For a first post, what better than a rabbit trail about rabbit trails? As with many trails, this one begins with a Google search: “rabbit trails”
Lo! and behold! I found a site that defines idioms. It doesn’t look like it’s been updated in a while, but it still contains some great information and temptations to wander away on many rabbit trails in the future. Cherie made the site to help non-English speakers understand some idioms. Here’s what she writes:
You know how sometimes a discussion can go off on a crazy tangent, make lots of crazy turns? You don’t know where it’s going, and you don’t know how you got there? Your discussion has gone down a Rabbit Trail. (Sometimes I like to call them bunny trails when I’m feeling silly.)
If you’ve ever seen a dog follow a real rabbit trail in a field or someone’s back yard, you’ll see where this idiom comes from. The dog will endlessly sniff around in circles, never getting anywhere. And it certainly never finds the rabbit! Rabbit trails in discussions can be fun and interesting, but they usually interfere with resolving the topic at hand.

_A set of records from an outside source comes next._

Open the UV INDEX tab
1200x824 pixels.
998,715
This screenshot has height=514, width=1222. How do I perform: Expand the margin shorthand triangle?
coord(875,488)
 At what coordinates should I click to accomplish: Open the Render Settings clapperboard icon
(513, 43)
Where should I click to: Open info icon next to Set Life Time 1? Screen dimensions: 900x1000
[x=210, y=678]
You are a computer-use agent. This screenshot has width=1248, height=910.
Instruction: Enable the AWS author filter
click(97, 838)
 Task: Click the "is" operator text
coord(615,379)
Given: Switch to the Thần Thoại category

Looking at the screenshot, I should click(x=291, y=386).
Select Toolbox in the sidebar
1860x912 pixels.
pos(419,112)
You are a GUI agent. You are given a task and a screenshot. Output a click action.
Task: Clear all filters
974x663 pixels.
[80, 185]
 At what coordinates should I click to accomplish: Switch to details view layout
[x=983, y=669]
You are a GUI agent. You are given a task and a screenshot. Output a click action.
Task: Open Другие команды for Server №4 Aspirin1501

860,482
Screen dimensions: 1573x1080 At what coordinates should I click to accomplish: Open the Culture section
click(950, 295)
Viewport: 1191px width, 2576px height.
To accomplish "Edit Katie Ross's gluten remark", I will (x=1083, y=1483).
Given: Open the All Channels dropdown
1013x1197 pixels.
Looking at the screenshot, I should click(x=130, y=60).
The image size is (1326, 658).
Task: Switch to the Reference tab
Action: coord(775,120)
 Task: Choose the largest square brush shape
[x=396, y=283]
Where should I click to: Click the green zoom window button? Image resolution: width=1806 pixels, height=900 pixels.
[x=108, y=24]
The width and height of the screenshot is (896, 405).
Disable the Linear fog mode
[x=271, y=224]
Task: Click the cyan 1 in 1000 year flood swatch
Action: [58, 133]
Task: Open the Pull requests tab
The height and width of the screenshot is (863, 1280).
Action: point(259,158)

Yep, the “topic at hand” falls by the wayside and you’re down the trail! This trail led me to find out who Cherie is. After a few starts and stops, I found her as the pastor of Joseph United Methodist Church in Joseph, Oregon.
I found this interesting because I grew up in the United Methodist Church, and have worked in churches in various capacities all my life. I visited the church site and prowled around a bit. Seems like a nice place, and they have virtual services you can attend, if you’re looking for something like that during the pandemic.
Joseph, Oregon is in the northeast corner of the state and was named after Chief Joseph of the Nez Perce people.
Chief Joseph’s story is a tragic one, as with many of the Native Americans whom the whites removed from their homelands. You may remember Chief Joseph from the last line of his famous speech when he surrendered to the army:
“I am tired of fighting. Our chiefs are killed. Looking Glass is dead. Toohoolhoolzote is dead. The old men are all dead. It is the young men who say, ‘Yes’ or ‘No.’ He who led the young men [Olikut] is dead. It is cold, and we have no blankets. The little children are freezing to death. My people, some of them, have run away to the hills, and have no blankets, no food. No one knows where they are—perhaps freezing to death. I want to have time to look for my children, and see how many of them I can find. Maybe I shall find them among the dead. Hear me, my chiefs! I am tired. My heart is sick and sad. From where the sun now stands, I will fight no more forever.”
On a happier note, another person affiliated with Joseph, Oregon is the actor Walter Brennan. In 1940, Brennan purchased the 12,000 acre Lightning Creek Ranch, north of Joseph. He built the Indian Lodge Motel, a movie theater, and a variety store, and continued going to Joseph between film roles until his death. Some of his family still live around there.
I was surprised to learn that Brennan is one of only three male actors to win three Academy Awards!
Well, I hope you enjoyed this first trail, and will become a regular RTer. Comments are welcomed and encouraged.